§ **Exercise aim**
Pick out each line in the data below that contains the word "height", and copy those lines.

§ **Exercise material**
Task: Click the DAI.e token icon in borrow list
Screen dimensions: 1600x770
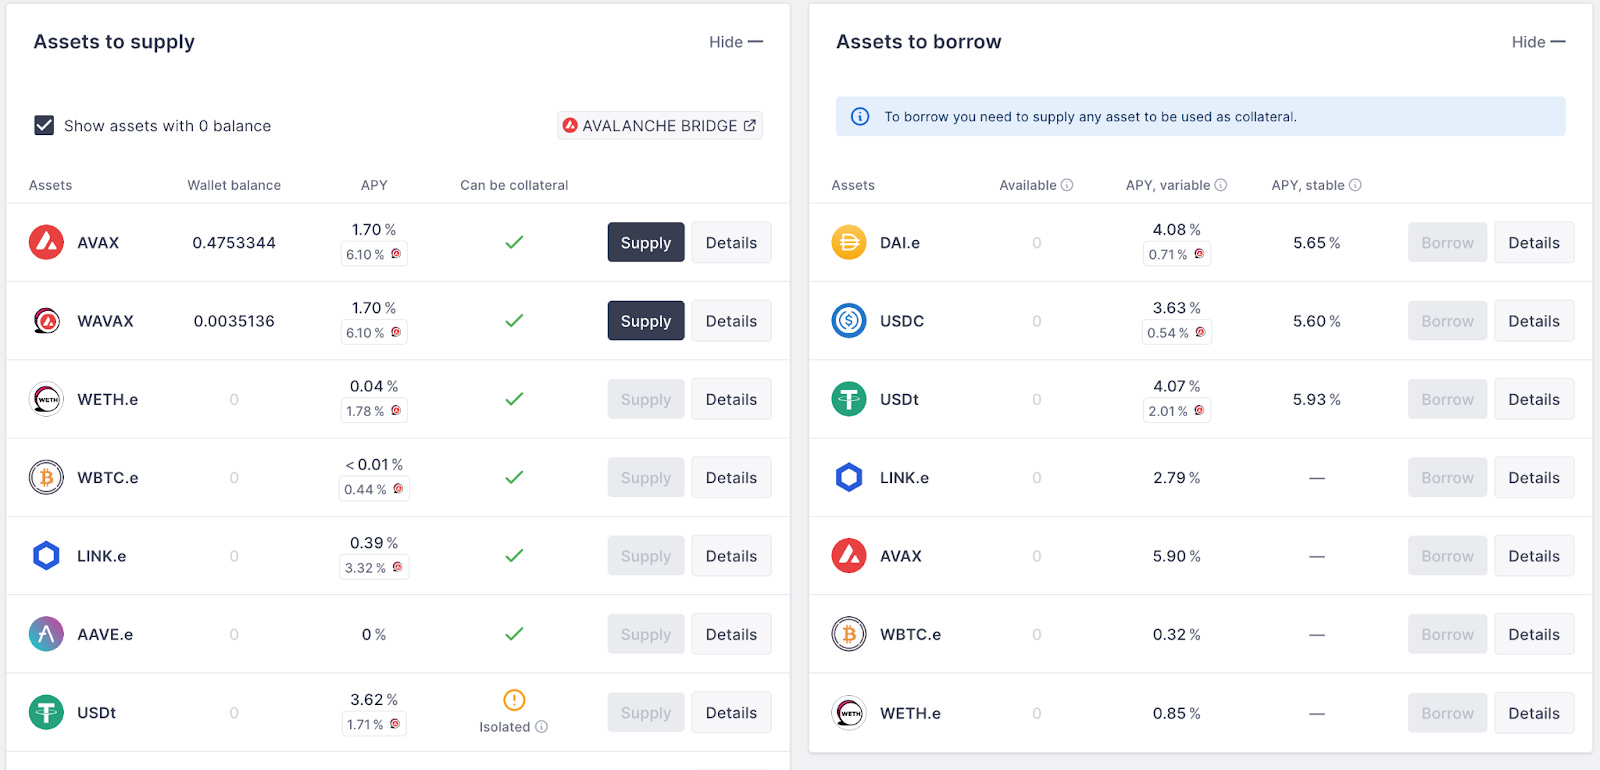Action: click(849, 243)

--

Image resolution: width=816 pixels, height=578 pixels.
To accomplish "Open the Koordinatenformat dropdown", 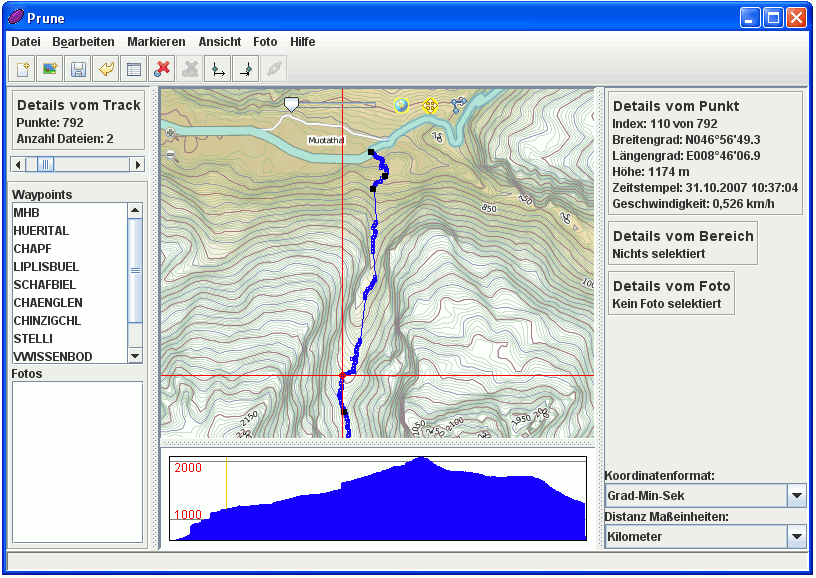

* * *

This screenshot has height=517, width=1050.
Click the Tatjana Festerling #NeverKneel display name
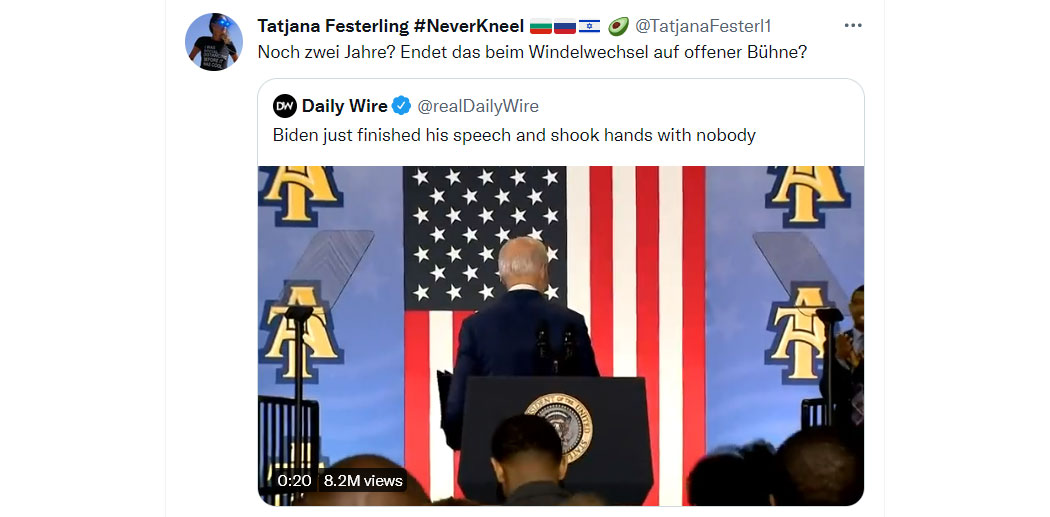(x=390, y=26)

§ **Completed exercise**
Image resolution: width=816 pixels, height=578 pixels.
This screenshot has height=517, width=1050.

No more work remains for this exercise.